What is required – Each line below that contains the word "Декабрь" must be copied.

═══ Records for this exercise

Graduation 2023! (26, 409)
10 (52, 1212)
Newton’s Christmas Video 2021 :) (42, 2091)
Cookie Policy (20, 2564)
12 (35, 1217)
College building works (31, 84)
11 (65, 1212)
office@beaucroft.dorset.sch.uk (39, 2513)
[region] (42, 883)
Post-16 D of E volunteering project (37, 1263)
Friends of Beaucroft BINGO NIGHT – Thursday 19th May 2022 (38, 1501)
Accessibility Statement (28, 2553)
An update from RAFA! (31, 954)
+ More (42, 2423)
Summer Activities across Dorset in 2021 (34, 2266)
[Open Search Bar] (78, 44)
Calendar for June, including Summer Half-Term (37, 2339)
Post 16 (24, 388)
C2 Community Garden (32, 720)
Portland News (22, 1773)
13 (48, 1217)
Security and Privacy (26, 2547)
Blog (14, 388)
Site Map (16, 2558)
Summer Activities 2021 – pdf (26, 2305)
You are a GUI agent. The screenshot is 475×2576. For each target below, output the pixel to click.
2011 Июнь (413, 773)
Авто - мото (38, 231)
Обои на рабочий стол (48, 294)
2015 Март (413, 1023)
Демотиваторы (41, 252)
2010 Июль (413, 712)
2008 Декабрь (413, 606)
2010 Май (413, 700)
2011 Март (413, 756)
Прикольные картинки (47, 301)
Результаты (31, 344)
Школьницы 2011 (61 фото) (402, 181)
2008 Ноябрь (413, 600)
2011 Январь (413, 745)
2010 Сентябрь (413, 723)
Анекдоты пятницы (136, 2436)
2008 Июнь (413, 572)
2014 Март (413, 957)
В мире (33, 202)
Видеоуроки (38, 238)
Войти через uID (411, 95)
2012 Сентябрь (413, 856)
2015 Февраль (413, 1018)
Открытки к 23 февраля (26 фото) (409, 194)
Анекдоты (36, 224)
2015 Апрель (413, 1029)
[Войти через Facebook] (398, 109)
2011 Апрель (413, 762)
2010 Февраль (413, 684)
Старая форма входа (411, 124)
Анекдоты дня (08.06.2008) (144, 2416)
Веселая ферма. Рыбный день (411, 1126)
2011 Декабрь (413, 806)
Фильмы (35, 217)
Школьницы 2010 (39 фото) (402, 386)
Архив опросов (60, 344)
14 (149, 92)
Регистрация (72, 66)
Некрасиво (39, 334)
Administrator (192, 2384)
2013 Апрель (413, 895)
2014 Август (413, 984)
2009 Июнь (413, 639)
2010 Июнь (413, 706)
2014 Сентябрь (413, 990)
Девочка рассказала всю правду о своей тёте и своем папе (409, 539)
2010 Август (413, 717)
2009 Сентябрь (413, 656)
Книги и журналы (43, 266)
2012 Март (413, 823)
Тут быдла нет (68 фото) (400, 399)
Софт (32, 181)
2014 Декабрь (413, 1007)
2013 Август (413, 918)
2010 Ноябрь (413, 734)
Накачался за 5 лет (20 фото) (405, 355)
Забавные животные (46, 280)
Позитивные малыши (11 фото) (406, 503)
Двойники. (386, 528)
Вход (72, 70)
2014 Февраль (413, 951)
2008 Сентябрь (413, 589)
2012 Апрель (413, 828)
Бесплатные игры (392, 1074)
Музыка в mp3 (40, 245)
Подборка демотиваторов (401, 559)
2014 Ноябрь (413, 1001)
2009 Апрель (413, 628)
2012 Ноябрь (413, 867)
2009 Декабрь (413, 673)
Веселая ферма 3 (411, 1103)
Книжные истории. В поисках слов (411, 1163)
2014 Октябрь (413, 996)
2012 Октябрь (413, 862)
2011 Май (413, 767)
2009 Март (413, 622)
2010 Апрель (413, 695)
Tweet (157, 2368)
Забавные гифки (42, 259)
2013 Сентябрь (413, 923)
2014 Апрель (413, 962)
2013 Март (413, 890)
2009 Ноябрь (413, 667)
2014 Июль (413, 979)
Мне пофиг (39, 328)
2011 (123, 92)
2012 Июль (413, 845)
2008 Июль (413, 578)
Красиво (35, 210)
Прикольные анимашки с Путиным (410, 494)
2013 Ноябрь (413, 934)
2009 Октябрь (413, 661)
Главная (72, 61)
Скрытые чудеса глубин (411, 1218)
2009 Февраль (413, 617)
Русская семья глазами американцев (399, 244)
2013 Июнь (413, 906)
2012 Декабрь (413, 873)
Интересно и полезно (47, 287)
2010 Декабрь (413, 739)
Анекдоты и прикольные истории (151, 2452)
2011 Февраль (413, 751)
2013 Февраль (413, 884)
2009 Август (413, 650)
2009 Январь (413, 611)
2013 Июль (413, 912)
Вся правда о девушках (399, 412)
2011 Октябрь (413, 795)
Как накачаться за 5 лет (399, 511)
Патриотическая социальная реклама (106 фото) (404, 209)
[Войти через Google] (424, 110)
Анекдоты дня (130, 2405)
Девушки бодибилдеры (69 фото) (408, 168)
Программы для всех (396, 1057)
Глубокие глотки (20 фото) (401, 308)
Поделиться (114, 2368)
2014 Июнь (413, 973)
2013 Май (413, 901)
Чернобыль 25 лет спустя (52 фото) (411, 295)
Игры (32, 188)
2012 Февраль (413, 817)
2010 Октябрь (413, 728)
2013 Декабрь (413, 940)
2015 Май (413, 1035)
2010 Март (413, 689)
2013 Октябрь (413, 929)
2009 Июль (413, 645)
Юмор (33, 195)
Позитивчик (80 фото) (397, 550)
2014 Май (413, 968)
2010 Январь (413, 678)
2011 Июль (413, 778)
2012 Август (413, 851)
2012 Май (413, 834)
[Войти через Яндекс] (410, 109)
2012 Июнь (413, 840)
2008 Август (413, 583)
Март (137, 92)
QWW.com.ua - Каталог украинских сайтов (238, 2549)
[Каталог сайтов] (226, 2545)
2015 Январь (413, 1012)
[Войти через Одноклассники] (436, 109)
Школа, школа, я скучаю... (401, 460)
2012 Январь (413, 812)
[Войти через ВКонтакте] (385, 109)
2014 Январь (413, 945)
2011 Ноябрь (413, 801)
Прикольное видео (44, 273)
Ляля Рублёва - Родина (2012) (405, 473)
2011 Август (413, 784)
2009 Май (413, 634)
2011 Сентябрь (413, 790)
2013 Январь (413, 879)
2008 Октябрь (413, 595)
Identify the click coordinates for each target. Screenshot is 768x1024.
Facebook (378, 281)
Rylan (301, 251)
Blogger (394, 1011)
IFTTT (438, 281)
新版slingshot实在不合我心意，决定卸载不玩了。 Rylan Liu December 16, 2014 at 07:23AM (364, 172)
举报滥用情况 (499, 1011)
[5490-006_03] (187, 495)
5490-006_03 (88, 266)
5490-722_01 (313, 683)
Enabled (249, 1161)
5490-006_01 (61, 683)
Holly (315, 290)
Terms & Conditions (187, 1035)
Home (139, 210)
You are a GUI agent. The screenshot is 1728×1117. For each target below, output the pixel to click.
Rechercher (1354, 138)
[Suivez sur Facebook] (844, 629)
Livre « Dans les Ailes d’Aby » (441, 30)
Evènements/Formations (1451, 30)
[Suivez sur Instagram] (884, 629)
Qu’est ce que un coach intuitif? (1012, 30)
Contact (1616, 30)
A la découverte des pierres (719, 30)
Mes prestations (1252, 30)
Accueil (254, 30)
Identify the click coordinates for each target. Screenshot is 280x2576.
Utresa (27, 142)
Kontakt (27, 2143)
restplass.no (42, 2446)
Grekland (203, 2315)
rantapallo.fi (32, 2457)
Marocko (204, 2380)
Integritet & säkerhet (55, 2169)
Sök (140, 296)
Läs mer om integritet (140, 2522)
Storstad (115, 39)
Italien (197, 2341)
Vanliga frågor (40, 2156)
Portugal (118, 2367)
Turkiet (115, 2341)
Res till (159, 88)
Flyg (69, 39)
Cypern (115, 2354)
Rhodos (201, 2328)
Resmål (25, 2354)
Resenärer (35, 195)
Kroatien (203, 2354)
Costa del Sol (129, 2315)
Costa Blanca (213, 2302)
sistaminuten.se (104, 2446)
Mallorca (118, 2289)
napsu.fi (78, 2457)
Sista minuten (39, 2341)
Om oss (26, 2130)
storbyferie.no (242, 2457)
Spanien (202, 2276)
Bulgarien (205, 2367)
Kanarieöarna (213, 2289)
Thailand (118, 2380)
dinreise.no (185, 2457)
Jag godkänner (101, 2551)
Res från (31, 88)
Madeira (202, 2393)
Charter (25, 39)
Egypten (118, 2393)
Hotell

══════

Your solution –
2008 Декабрь (413, 606)
2011 Декабрь (413, 806)
2014 Декабрь (413, 1007)
2009 Декабрь (413, 673)
2012 Декабрь (413, 873)
2010 Декабрь (413, 739)
2013 Декабрь (413, 940)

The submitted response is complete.